Karen Waldbauer has been Pleasant View’s chief administrative officer (CAO) for 10 years, but has worked at the lodge for the past 25 years. Waldbauer noted the lower level of the lodge has a total of 16 self-contained units — where residents can cook and do many other daily tasks on their own. There’s also 55 rooms on the main floor — where residents come out to the dining room for meals. Currently, Waldbauer said the lodge is 85 per cent full.
“When the lodge first started in 1960, there wasn’t even walkers allowed. You had to be self-sufficient and you needed to just come out for meals and not require any extra care,” Waldbauer explained. “In 1996, we started having home care come in to help assist with care with residents.”
In 2012, according to the CAO, a contract was signed between the lodge and Alberta Health Services (AHS). “Where we can have a higher level of care — being a Supportive Living Level 3 of 20 beds.”
“We were able to have our own healthcare aides on staff. We still have RNs part of AHS home care that do the case manager work,” she said.
Waldbauer said the level of care at Pleasant View has definitely increased since the early days of the lodge, as residents are much older than they were 25 years ago. “They are staying in their homes longer because they can have home care support help them in their own homes and people are living longer. But, our ages are older when they come in.”
One reason for the lodge’s viability and success is its encouragement for residents to consider Pleasant View as their home. “Not to be a hospital — this is their home. We provide them meals, but they decorate their room the way they want and they make it very personable. And we offer entertainment here — we have exercises. We have an activity co-ordinator who works five days a week to co-ordinate different activities,” she said.
And residents can come and go, as they please. “It’s not a lockdown facility.”
Walbauer said activities including bingo, cards, and entertainment (at least twice a month) are always on tap at Pleasant View. Plus, the lodge has its own handi-bus. “Once a week our activity co-ordinator takes the bus to town shopping, so they can do their banking and they can do different things.

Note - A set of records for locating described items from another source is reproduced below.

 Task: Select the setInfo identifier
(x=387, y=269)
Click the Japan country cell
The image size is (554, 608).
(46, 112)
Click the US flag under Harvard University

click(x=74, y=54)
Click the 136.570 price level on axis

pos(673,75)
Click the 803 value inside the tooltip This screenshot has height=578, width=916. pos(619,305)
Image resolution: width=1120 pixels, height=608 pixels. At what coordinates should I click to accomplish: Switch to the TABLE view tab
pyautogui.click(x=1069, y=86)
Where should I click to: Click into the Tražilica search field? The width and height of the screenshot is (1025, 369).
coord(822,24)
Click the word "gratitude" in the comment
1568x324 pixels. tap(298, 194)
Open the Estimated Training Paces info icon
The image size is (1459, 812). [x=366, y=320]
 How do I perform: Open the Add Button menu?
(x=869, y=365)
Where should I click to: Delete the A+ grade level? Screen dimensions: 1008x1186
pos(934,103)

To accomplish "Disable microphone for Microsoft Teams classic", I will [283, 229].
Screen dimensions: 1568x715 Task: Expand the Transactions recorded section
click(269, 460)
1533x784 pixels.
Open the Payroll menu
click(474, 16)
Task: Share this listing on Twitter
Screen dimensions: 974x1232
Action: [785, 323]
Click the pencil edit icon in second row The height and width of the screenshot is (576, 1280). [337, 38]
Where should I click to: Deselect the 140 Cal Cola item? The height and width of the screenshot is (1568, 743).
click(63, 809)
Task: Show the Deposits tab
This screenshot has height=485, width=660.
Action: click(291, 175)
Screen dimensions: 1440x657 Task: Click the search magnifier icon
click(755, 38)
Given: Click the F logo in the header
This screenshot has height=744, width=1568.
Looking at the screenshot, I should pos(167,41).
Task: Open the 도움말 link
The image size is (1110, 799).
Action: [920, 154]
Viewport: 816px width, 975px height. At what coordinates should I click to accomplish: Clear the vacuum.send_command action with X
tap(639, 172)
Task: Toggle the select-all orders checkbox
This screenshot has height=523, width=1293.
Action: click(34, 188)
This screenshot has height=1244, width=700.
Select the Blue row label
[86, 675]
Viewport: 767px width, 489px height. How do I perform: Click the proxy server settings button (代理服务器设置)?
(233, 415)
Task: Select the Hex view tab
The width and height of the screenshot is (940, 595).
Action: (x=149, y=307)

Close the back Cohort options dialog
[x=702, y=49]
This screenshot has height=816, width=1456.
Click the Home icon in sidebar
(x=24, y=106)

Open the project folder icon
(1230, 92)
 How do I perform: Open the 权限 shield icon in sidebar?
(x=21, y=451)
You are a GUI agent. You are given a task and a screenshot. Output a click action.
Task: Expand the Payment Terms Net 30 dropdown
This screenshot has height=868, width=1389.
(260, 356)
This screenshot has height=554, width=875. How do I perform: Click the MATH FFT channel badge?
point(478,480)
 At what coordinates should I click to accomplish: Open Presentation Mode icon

Once a month, they go to Medicine Hat shopping. They go to the mall and to Wal-Mart and go out for dinner.”
As for a resident’s transition from a home setting to the lodge, Walbauer said staff at Pleasant View don’t want residents moving in to feel they’re coming to live in a facility. “We want them to feel like this is their home. We assist them with their care the same way as they would be assisted in their own home. Here we provide the meals and extra care.”